Henriette: Die sich wandelnden klimatischen Bedingungen belasten nicht nur uns Menschen, sondern auch die grünen Bewohner unserer Stadt: das Berliner Stadtgrün. So leiden die Bäume zunehmend unter Trockenstress und Hitze, was im Ernstfall eine Fällung zur Folge hat. Gleichzeitig wird Wasser eine immer knappere Ressource – oder im Gegenteil: bei zu viel Mühen können Jungbäume auch totgewässert werden. Wo also anfangen?

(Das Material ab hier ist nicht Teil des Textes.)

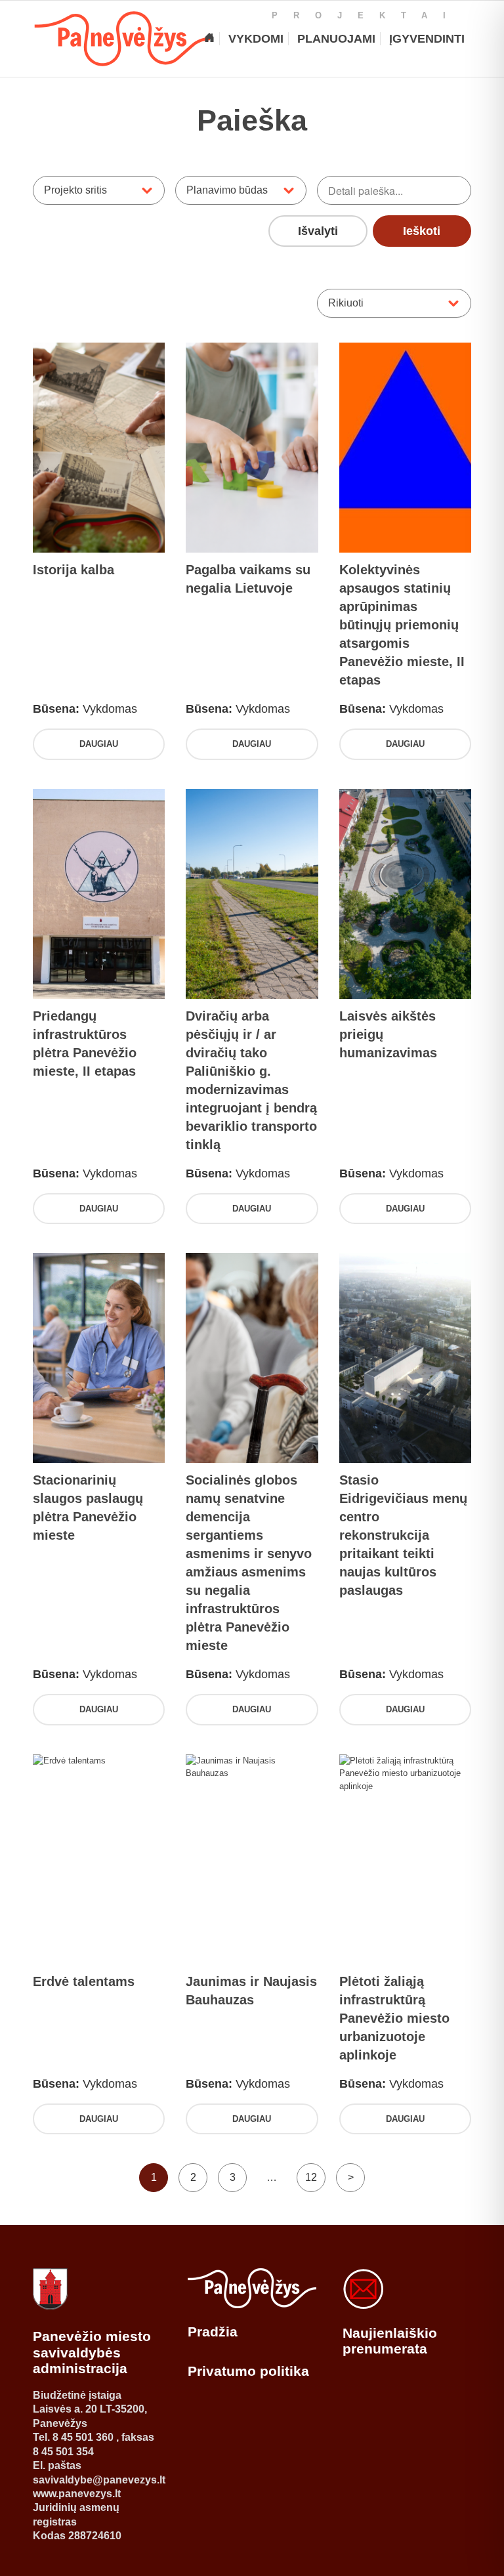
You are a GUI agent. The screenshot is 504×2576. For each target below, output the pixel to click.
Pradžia (213, 2331)
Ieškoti (421, 231)
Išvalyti (318, 231)
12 (311, 2177)
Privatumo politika (248, 2370)
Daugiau (98, 744)
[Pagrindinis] (209, 39)
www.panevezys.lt (77, 2493)
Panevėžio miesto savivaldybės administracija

Erstmal zur Übersicht: Die Stadtbäume – offiziell Straßen- und Anlagenbäume – gehören offiziell der Stadt Berlin (Senatsverwaltung für Mobilität, Verkehr, Klimaschutz und Umwelt), und die Pflege liegt in der Verantwortung der bezirklichen Straßen- und Grünflächenämter (SGA). Die zwölf Bezirke unterscheiden sich jeweils in den verfügbaren Ressourcen und den individuellen Gießstrategien, also beispielsweise bis zu welchem Alter bewässert wird und ob externe Dienstleistende mit der Bewässerung beauftragt werden. Das sind dann die kleinen Autos mit großen Schläuchen, die im Sommer durch die Berliner Straßen ziehen. Außerdem ziehen einige engagierte Ehrenamtliche mit großen Gießkannen, Eimern und sonstigen Hilfsmitteln und vor allem mit vollem Einsatz durch die Straßen.
Wie findet man heraus, in welchem Teil der Stadt die Bäume Unterstützung brauchen?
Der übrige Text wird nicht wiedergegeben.